[Items from a dataset]
Start of Block

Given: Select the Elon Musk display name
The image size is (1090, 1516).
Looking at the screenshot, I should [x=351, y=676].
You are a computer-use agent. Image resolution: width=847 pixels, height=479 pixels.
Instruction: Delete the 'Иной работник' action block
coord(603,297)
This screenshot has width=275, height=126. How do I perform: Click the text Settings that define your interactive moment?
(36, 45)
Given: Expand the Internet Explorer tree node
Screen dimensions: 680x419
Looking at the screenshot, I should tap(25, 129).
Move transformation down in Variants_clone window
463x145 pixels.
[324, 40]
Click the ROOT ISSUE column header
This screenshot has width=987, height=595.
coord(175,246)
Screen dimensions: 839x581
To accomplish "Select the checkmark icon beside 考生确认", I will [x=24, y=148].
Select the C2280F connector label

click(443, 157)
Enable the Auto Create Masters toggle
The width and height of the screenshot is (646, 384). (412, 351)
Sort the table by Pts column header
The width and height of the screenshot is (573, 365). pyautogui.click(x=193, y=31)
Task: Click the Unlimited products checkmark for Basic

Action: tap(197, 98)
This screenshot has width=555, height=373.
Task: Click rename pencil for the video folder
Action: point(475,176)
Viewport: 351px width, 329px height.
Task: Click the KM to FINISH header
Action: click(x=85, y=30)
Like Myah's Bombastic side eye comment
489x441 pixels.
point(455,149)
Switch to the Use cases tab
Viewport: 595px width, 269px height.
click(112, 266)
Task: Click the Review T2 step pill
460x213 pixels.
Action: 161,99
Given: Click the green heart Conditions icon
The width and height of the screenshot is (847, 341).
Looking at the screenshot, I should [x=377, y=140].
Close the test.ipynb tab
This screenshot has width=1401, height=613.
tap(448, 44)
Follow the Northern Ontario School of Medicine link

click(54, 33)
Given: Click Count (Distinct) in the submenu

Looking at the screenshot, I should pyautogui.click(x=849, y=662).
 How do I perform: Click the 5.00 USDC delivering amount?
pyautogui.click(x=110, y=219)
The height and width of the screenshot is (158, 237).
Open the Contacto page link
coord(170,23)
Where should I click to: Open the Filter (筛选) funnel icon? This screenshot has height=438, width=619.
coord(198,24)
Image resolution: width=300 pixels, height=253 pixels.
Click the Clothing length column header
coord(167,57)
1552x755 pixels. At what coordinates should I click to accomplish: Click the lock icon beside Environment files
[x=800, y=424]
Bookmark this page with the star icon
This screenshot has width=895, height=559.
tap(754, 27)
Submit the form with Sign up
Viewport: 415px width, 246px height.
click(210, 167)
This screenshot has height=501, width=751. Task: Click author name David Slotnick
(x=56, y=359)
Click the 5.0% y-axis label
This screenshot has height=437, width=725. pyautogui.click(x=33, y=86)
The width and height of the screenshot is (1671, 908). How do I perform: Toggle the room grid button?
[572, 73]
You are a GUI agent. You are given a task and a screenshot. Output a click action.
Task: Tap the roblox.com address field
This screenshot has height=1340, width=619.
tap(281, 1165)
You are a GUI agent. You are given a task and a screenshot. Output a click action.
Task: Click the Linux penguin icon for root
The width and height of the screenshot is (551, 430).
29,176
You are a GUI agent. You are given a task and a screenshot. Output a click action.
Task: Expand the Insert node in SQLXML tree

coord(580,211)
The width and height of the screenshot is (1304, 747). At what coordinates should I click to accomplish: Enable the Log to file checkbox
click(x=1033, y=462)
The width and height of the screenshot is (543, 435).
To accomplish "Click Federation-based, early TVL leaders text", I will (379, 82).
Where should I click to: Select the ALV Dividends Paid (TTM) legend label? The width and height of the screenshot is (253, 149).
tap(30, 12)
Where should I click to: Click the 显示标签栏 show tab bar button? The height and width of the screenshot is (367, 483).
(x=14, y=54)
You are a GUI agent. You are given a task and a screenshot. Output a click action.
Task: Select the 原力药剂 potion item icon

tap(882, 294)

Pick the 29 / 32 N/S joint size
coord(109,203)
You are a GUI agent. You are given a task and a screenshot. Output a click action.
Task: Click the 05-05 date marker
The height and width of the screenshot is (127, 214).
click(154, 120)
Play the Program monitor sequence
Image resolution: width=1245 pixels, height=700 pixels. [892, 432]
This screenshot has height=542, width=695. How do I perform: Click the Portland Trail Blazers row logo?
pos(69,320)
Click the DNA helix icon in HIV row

End of Block

#### [EXERCISE INSTRUCTIONS]
The records above must each be restated exactly as they stand.

#### [REPLY TO THE TASK]
Given: Select the Elon Musk display name
The image size is (1090, 1516).
Looking at the screenshot, I should [x=351, y=676].
You are a computer-use agent. Image resolution: width=847 pixels, height=479 pixels.
Instruction: Delete the 'Иной работник' action block
coord(603,297)
This screenshot has width=275, height=126. How do I perform: Click the text Settings that define your interactive moment?
(36, 45)
Given: Expand the Internet Explorer tree node
Screen dimensions: 680x419
Looking at the screenshot, I should tap(25, 129).
Move transformation down in Variants_clone window
463x145 pixels.
[324, 40]
Click the ROOT ISSUE column header
This screenshot has width=987, height=595.
coord(175,246)
Screen dimensions: 839x581
To accomplish "Select the checkmark icon beside 考生确认", I will [x=24, y=148].
Select the C2280F connector label

click(443, 157)
Enable the Auto Create Masters toggle
The width and height of the screenshot is (646, 384). (412, 351)
Sort the table by Pts column header
The width and height of the screenshot is (573, 365). pyautogui.click(x=193, y=31)
Task: Click the Unlimited products checkmark for Basic

Action: tap(197, 98)
This screenshot has width=555, height=373.
Task: Click rename pencil for the video folder
Action: point(475,176)
Viewport: 351px width, 329px height.
Task: Click the KM to FINISH header
Action: click(x=85, y=30)
Like Myah's Bombastic side eye comment
489x441 pixels.
point(455,149)
Switch to the Use cases tab
Viewport: 595px width, 269px height.
click(112, 266)
Task: Click the Review T2 step pill
460x213 pixels.
Action: 161,99
Given: Click the green heart Conditions icon
The width and height of the screenshot is (847, 341).
Looking at the screenshot, I should [x=377, y=140].
Close the test.ipynb tab
This screenshot has width=1401, height=613.
tap(448, 44)
Follow the Northern Ontario School of Medicine link

click(54, 33)
Given: Click Count (Distinct) in the submenu

Looking at the screenshot, I should pyautogui.click(x=849, y=662).
 How do I perform: Click the 5.00 USDC delivering amount?
pyautogui.click(x=110, y=219)
The height and width of the screenshot is (158, 237).
Open the Contacto page link
coord(170,23)
Where should I click to: Open the Filter (筛选) funnel icon? This screenshot has height=438, width=619.
coord(198,24)
Image resolution: width=300 pixels, height=253 pixels.
Click the Clothing length column header
coord(167,57)
1552x755 pixels. At what coordinates should I click to accomplish: Click the lock icon beside Environment files
[x=800, y=424]
Bookmark this page with the star icon
This screenshot has width=895, height=559.
tap(754, 27)
Submit the form with Sign up
Viewport: 415px width, 246px height.
click(210, 167)
This screenshot has height=501, width=751. Task: Click author name David Slotnick
(x=56, y=359)
Click the 5.0% y-axis label
This screenshot has height=437, width=725. pyautogui.click(x=33, y=86)
The width and height of the screenshot is (1671, 908). How do I perform: Toggle the room grid button?
[572, 73]
You are a GUI agent. You are given a task and a screenshot. Output a click action.
Task: Tap the roblox.com address field
This screenshot has height=1340, width=619.
tap(281, 1165)
You are a GUI agent. You are given a task and a screenshot. Output a click action.
Task: Click the Linux penguin icon for root
The width and height of the screenshot is (551, 430).
29,176
You are a GUI agent. You are given a task and a screenshot. Output a click action.
Task: Expand the Insert node in SQLXML tree

coord(580,211)
The width and height of the screenshot is (1304, 747). At what coordinates should I click to accomplish: Enable the Log to file checkbox
click(x=1033, y=462)
The width and height of the screenshot is (543, 435).
To accomplish "Click Federation-based, early TVL leaders text", I will (379, 82).
Where should I click to: Select the ALV Dividends Paid (TTM) legend label? The width and height of the screenshot is (253, 149).
tap(30, 12)
Where should I click to: Click the 显示标签栏 show tab bar button? The height and width of the screenshot is (367, 483).
(x=14, y=54)
You are a GUI agent. You are given a task and a screenshot. Output a click action.
Task: Select the 原力药剂 potion item icon

tap(882, 294)

Pick the 29 / 32 N/S joint size
coord(109,203)
You are a GUI agent. You are given a task and a screenshot. Output a click action.
Task: Click the 05-05 date marker
The height and width of the screenshot is (127, 214).
click(154, 120)
Play the Program monitor sequence
Image resolution: width=1245 pixels, height=700 pixels. [892, 432]
This screenshot has height=542, width=695. How do I perform: Click the Portland Trail Blazers row logo?
pos(69,320)
Click the DNA helix icon in HIV row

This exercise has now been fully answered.